Мне стало жалко и ее и всех обездоленных ее сверстниц, и мне захотелось порадовать их, дать им луч надежды: ничего, мол, не потеряно и, если сохранить душу, счастье тебя найдет. И вот я силой своего авторского права переименовал ее в Наташу, дал ей хорошую, тонкую душу, женил на ней Андрея, вернувшегося с фронта, первого, как говорится, парня на деревне, и «устроил» им счастливую жизнь. Что это — лакировка? Нет, это желание поддержать дух человеческий — пусть порадуются!

Пусть радуются и живут люди — вот тот эмоциональный финал, которым завершается развитие Марьи.

«Земля для блага дана человеку, и многих она может порадовать. Надо только, чтобы не лежал человек мертвым камнем на земле… И сами-то мы к коммунизму с чистой душой прийти должны. А то иной говорит о коммунизме, а сам, как волк в сказке, хвостом к проруби примерз… Он ведь отовсюду строится, коммунизм-то, и снаружи и изнутри. Я так думаю».
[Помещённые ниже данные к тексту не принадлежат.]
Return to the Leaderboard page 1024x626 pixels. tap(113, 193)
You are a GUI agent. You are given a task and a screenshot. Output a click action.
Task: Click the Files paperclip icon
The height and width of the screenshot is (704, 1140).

Это говорит Марья на последних страницах романа. Это уже не та баба в ватнике и с лопатой в руках, из которой она выросла:

«Она сидела, крепкая, полная зрелой здоровой красоты — румяные щеки, белым инеем подернутые брови и выбившиеся пряди волос. А кругом — снег, и ослепительные блёстки, и голубая высь, и придорожная березка, серебряная, сквозная, уходила в эту высь, точно призрачная, озаренная солнцем».

«Это лакировка!» — сказал на это, вернее, написал через 25 лет молодой критик, не нюхавший того времени, его проблем, тягот и радостей.

Нет, это не лакировка! Идеализация? Может быть. С этим согласен. Как символическая птица-тройка, завершающая щемящую тоску и скрытый гнев гоголевских «Мертвых душ». Ведь жил-то я и писал свою «Марью» в атмосфере своей эпохи, той суровой и во многом жестокой эпохи. Видел я и раскрытые, точно ребра полуободранной лошади, крыши сараев, солома с которых пошла на корм скоту. Видел и опухших от недоедания людей, вместо хлеба ел и «макуху», жизнеопасный для человека жмых из подсолнуха.